Teresa Price is a self-employed engineer serving on the Board of Directors of National Alliance on Mental Illness (NAMI) Maine. She teaches Family to Family (F2F) classes for family members of people living with mental illness and she recently became a trainer for other F2F teachers. This work has been a driving passion for Teresa ever since her oldest son Logan, who is 27 years old, experienced his first psychotic break in 2010.
A brilliant young man who was studying biomedical engineering when he fell ill with schizophrenia, Logan had to drop out of school. While his intellect remains intact, he has not been able to work since stress of any kind exacerbates his symptoms. Until recently, Logan had been successfully living in supported housing about 30 miles away from his parents. Being very frugal with his money and having a low cost of living, he was accumulating too much for SSA’s asset limitation requirements. Additionally, Teresa and her husband wanted him to have a nest egg for the future to enable him to live independently after they are gone. That is where opening an ABLE account came in.
There is no ABLE program in the state of Maine where Teresa and Logan live at this time. As a result, Logan chose ABLE TN (Tennessee) for his account, since ABLE TN was accepting out of state residents. Logan’s ABLE account gives him the option to save for an apartment, a car and to support possible future employment. Just as importantly, contributing to his ABLE account gives Logan a sense of security and accomplishment and helps him to remain stable. In addition to Logan’s savings, Teresa also contributes a few hundred dollars a month into his ABLE account.
Teresa shares that the pandemic has been particularly hard on him. “Logan and his two younger siblings, all in their twenties, are living with us for the duration, she shared” Everything feels out of control, so it’s reassuring to our son to realize at least the ABLE account is there for him. He feels sufficiently financially secure that he regularly contributes to our household and donated his stimulus check to the family to help cover our increased household costs. He wouldn’t have been able to do that without the backing of his ABLE account. It rightfully made him very proud he could help us out at a time like this.”

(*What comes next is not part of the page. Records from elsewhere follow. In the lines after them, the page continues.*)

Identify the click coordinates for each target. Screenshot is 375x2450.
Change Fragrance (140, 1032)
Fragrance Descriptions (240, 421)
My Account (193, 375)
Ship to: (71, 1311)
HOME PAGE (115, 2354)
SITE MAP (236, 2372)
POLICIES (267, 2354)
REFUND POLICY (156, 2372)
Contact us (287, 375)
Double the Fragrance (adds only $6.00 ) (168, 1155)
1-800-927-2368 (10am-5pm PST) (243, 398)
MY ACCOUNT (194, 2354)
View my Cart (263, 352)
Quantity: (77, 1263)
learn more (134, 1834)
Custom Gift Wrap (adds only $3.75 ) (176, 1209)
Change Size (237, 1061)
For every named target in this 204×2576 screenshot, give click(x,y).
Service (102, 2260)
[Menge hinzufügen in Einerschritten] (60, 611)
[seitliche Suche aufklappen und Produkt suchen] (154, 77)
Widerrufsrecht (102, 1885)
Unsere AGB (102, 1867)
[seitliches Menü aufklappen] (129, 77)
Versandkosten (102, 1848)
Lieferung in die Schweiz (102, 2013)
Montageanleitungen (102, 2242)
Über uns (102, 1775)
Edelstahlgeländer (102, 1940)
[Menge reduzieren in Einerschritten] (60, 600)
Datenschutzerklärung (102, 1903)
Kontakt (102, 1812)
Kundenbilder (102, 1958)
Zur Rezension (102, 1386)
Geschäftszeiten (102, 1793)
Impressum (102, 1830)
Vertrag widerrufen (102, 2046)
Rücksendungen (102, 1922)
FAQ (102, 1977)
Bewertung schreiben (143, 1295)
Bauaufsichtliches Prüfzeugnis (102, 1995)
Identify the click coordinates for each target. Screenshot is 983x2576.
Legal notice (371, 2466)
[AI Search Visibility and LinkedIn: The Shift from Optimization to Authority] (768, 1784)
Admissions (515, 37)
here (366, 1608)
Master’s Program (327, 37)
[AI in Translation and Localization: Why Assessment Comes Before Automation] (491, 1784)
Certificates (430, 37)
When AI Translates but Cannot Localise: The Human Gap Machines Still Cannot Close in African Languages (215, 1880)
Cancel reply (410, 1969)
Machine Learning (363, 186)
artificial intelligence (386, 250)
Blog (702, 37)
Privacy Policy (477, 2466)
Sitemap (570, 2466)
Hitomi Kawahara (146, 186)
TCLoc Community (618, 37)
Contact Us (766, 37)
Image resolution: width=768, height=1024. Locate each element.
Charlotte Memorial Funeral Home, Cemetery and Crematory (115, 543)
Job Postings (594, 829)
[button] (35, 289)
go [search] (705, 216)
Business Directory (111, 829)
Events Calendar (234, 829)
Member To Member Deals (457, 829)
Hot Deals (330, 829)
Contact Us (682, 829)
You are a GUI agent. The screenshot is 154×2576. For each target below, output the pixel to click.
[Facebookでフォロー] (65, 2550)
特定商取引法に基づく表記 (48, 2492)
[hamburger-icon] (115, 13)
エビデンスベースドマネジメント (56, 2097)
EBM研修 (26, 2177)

Teresa continues, “For his dad and me, it’s huge knowing he has the ABLE account. We worry about his brother and sister having to support him when we’re gone. Although our son’s living situation is secure now, we know that federal and state funding is likely to plummet due to the pandemic and we cannot take continued support for granted. The funds in his ABLE account will ensure that he has all the services he needs, such as aides coming in a couple of times a week to assist him in household tasks. I would encourage all families of seriously mentally ill people to open ABLE accounts. It’s one thing you can do to feel like you have a little control over your loved one’s future.”